[TASK PROMPT]
Repeat, exactly and in full, the lines of the listing below, but without any pictures.

[DATASET EXCERPTS]

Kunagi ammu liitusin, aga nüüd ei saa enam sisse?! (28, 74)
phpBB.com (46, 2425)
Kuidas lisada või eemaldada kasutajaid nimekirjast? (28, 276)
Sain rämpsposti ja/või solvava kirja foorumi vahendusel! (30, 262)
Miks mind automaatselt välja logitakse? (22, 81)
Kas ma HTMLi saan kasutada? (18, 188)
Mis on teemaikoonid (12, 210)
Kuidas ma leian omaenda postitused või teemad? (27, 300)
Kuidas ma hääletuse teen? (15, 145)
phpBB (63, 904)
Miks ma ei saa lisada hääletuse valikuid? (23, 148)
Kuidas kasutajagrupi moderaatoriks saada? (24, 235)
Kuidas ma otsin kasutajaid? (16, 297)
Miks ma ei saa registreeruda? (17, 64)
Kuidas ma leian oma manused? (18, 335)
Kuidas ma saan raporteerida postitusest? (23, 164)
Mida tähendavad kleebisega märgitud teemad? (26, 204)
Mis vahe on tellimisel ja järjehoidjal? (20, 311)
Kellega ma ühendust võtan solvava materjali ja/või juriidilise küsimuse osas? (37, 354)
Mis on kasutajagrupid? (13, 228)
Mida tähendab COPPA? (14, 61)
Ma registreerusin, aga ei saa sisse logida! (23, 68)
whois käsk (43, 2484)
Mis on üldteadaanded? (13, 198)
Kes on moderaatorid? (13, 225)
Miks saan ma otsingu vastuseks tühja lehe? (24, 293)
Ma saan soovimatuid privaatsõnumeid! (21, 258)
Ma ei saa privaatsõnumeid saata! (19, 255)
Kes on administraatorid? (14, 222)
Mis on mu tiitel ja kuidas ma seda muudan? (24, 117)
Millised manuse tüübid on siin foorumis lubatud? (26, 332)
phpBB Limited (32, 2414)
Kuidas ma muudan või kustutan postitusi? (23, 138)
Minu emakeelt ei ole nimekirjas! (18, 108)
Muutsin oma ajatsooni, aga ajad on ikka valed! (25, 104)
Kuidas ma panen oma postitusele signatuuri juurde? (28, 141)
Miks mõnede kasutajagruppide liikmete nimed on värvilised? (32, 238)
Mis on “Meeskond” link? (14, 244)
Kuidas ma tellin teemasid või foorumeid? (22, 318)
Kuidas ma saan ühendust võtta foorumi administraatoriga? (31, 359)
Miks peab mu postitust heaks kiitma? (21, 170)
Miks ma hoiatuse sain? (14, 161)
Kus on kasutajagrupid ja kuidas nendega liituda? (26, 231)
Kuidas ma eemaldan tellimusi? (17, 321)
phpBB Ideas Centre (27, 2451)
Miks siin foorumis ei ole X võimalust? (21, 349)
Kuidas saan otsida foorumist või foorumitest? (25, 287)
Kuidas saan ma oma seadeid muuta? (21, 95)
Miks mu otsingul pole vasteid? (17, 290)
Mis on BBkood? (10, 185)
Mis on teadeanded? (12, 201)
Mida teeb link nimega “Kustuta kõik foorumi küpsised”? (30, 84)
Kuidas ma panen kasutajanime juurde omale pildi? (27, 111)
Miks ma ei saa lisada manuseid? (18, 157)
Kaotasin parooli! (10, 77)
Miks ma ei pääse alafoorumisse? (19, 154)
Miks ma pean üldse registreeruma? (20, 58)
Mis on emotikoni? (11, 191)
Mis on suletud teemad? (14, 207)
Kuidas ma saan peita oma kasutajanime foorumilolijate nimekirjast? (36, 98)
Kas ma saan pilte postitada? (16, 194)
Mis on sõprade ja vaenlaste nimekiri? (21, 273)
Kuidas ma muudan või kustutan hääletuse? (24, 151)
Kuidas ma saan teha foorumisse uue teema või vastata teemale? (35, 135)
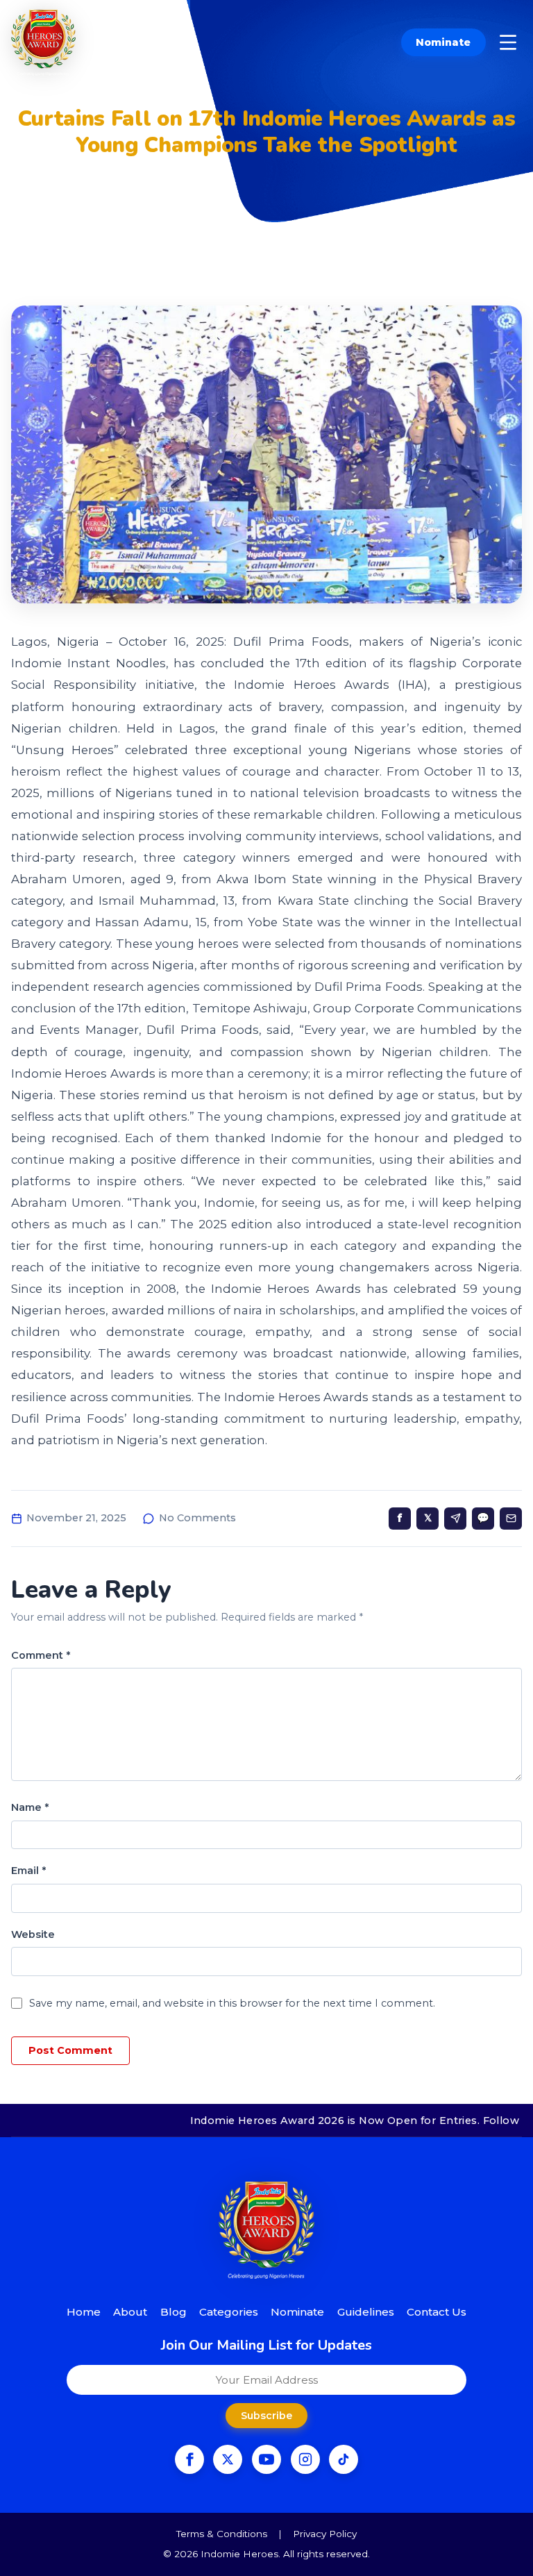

[EXERCISE OUTPUT]
Kunagi ammu liitusin, aga nüüd ei saa enam sisse?! (28, 74)
phpBB.com (46, 2425)
Kuidas lisada või eemaldada kasutajaid nimekirjast? (28, 276)
Sain rämpsposti ja/või solvava kirja foorumi vahendusel! (30, 262)
Miks mind automaatselt välja logitakse? (22, 81)
Kas ma HTMLi saan kasutada? (18, 188)
Mis on teemaikoonid (12, 210)
Kuidas ma leian omaenda postitused või teemad? (27, 300)
Kuidas ma hääletuse teen? (15, 145)
phpBB (63, 904)
Miks ma ei saa lisada hääletuse valikuid? (23, 148)
Kuidas kasutajagrupi moderaatoriks saada? (24, 235)
Kuidas ma otsin kasutajaid? (16, 297)
Miks ma ei saa registreeruda? (17, 64)
Kuidas ma leian oma manused? (18, 335)
Kuidas ma saan raporteerida postitusest? (23, 164)
Mida tähendavad kleebisega märgitud teemad? (26, 204)
Mis vahe on tellimisel ja järjehoidjal? (20, 311)
Kellega ma ühendust võtan solvava materjali ja/või juriidilise küsimuse osas? (37, 354)
Mis on kasutajagrupid? (13, 228)
Mida tähendab COPPA? (14, 61)
Ma registreerusin, aga ei saa sisse logida! (23, 68)
whois käsk (43, 2484)
Mis on üldteadaanded? (13, 198)
Kes on moderaatorid? (13, 225)
Miks saan ma otsingu vastuseks tühja lehe? (24, 293)
Ma saan soovimatuid privaatsõnumeid! (21, 258)
Ma ei saa privaatsõnumeid saata! (19, 255)
Kes on administraatorid? (14, 222)
Mis on mu tiitel ja kuidas ma seda muudan? (24, 117)
Millised manuse tüübid on siin foorumis lubatud? (26, 332)
phpBB Limited (32, 2414)
Kuidas ma muudan või kustutan postitusi? (23, 138)
Minu emakeelt ei ole nimekirjas! (18, 108)
Muutsin oma ajatsooni, aga ajad on ikka valed! (25, 104)
Kuidas ma panen oma postitusele signatuuri juurde? (28, 141)
Miks mõnede kasutajagruppide liikmete nimed on värvilised? (32, 238)
Mis on “Meeskond” link? (14, 244)
Kuidas ma tellin teemasid või foorumeid? (22, 318)
Kuidas ma saan ühendust võtta foorumi administraatoriga? (31, 359)
Miks peab mu postitust heaks kiitma? (21, 170)
Miks ma hoiatuse sain? (14, 161)
Kus on kasutajagrupid ja kuidas nendega liituda? (26, 231)
Kuidas ma eemaldan tellimusi? (17, 321)
phpBB Ideas Centre (27, 2451)
Miks siin foorumis ei ole X võimalust? (21, 349)
Kuidas saan otsida foorumist või foorumitest? (25, 287)
Kuidas saan ma oma seadeid muuta? (21, 95)
Miks mu otsingul pole vasteid? (17, 290)
Mis on BBkood? (10, 185)
Mis on teadeanded? (12, 201)
Mida teeb link nimega “Kustuta kõik foorumi küpsised”? (30, 84)
Kuidas ma panen kasutajanime juurde omale pildi? (27, 111)
Miks ma ei saa lisada manuseid? (18, 157)
Kaotasin parooli! (10, 77)
Miks ma ei pääse alafoorumisse? (19, 154)
Miks ma pean üldse registreeruma? (20, 58)
Mis on emotikoni? (11, 191)
Mis on suletud teemad? (14, 207)
Kuidas ma saan peita oma kasutajanime foorumilolijate nimekirjast? (36, 98)
Kas ma saan pilte postitada? (16, 194)
Mis on sõprade ja vaenlaste nimekiri? (21, 273)
Kuidas ma muudan või kustutan hääletuse? (24, 151)
Kuidas ma saan teha foorumisse uue teema või vastata teemale? (35, 135)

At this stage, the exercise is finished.